Zusammenfassend lassen sich Vorteil und notwendiger Aufwand im Rahmen der Früherkennungsuntersuchung auf Gebärmutterhalskrebs in Deutschland, bezogen auf die Gesamtzahl aller Frauen (ca. 42 Millionen) und ein Jahr, folgendermaßen errechnen:


Ca. 6.300 Frauen erkranken jedes Jahr trotz Früherkennung - ohne Früherkennung wären es vermutlich rund 17.000 (Benefit: knapp 10.000 vermiedene Erkrankungen im Jahr). 


Trotz Früherkennung sterben etwa 1.700 Frauen an der bösartigen Veränderung, ohne Früherkennung wären es wahrscheinlich ca. 3.500 (Benefit: rund 2.000 Frauen können pro Jahr durch die Früherkennung gerettet werden).


Diesem Vorteil der Früherkennung stehen ca. 17 Millionen PAP-Abstriche im Jahr gegenüber. Daraus ergeben sich ca. 500.000 verdächtige Befunde. Als Konsequenz daraus werden jedes Jahr ca. 140.000 Frauen operiert (Konisation), 2.500 Frauen wird die Gebärmutter entfernt. Es werden also wesentlich mehr Operationen durchgeführt als Frauen an Gebärmutterhalskrebs erkranken. Um etwa 2.000 Frauen zu retten, werden ca. 140.000 (meist gesunde) Frauen operiert.
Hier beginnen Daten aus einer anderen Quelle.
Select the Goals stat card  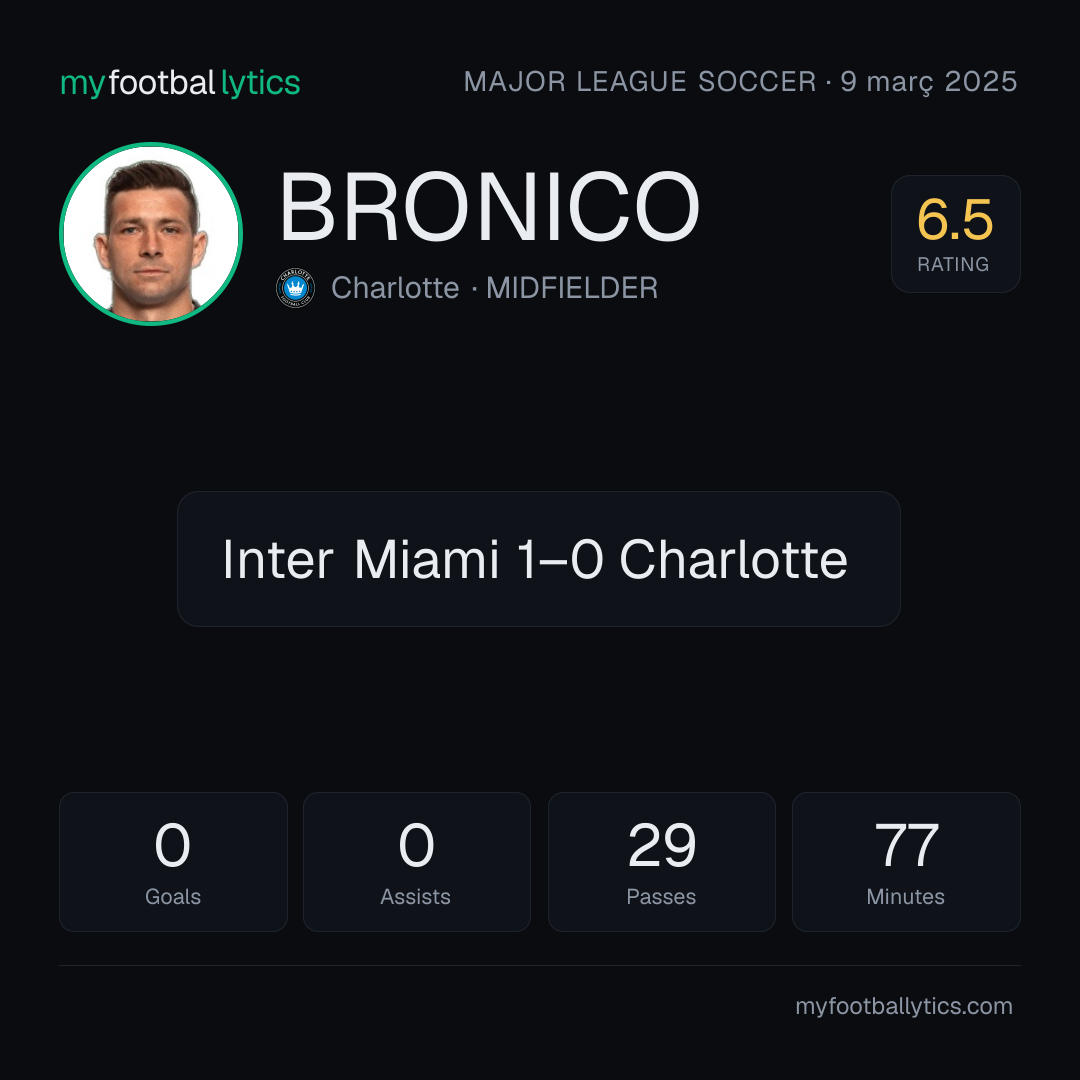click(x=173, y=862)
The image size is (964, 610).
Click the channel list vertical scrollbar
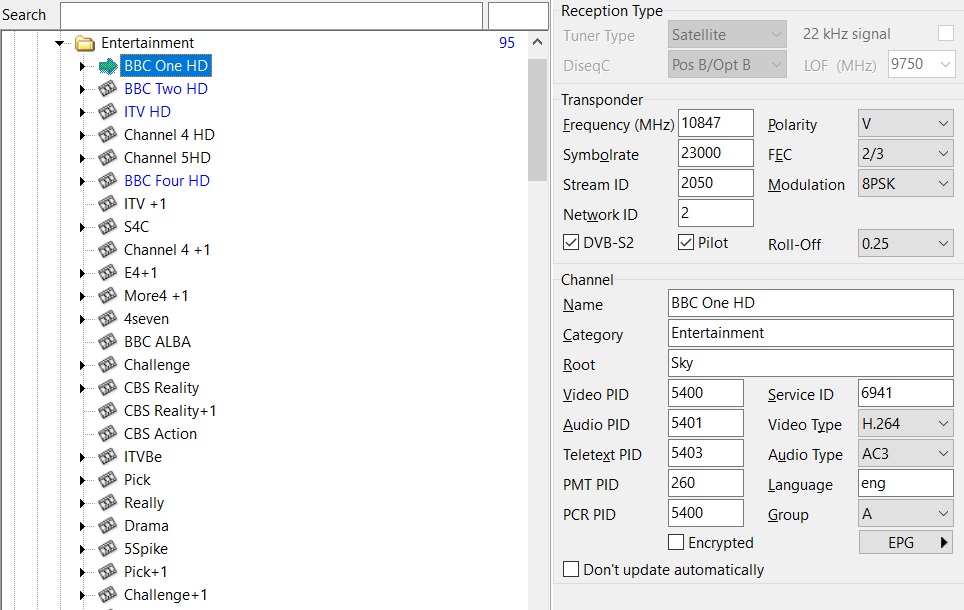538,300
Kritiker bemängeln, dass die Früherkennung auf Gebärmutterhalskrebs in Deutschland ohne Sicherung der Qualität durchgeführt wird. Sie plädieren für eine durchgehende Qualitätssicherung und damit zusammenhängend für eine Verlängerung der Früherkennungsintervalle auf 3 - 5 Jahre. Dies würde zur Abnahme der großen Zahl „falsch positiver“ Befunde und Vermeidung unnötiger operativer Eingriffe führen - ohne die Krebsgefahr zu erhöhen.
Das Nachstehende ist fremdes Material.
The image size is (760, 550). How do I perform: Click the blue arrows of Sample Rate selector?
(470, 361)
Statistische Risiken und Chancen können unterschiedlich bewertet werden. Fundierte Aufklärung, transparente Information über jeden Behandlungsschritt, über Risiken und Chancen und ein tragfähiger Dialog mit den beteiligten Ärzten können betroffenen Frauen helfen, eine "gute", stimmige Entscheidung zu treffen.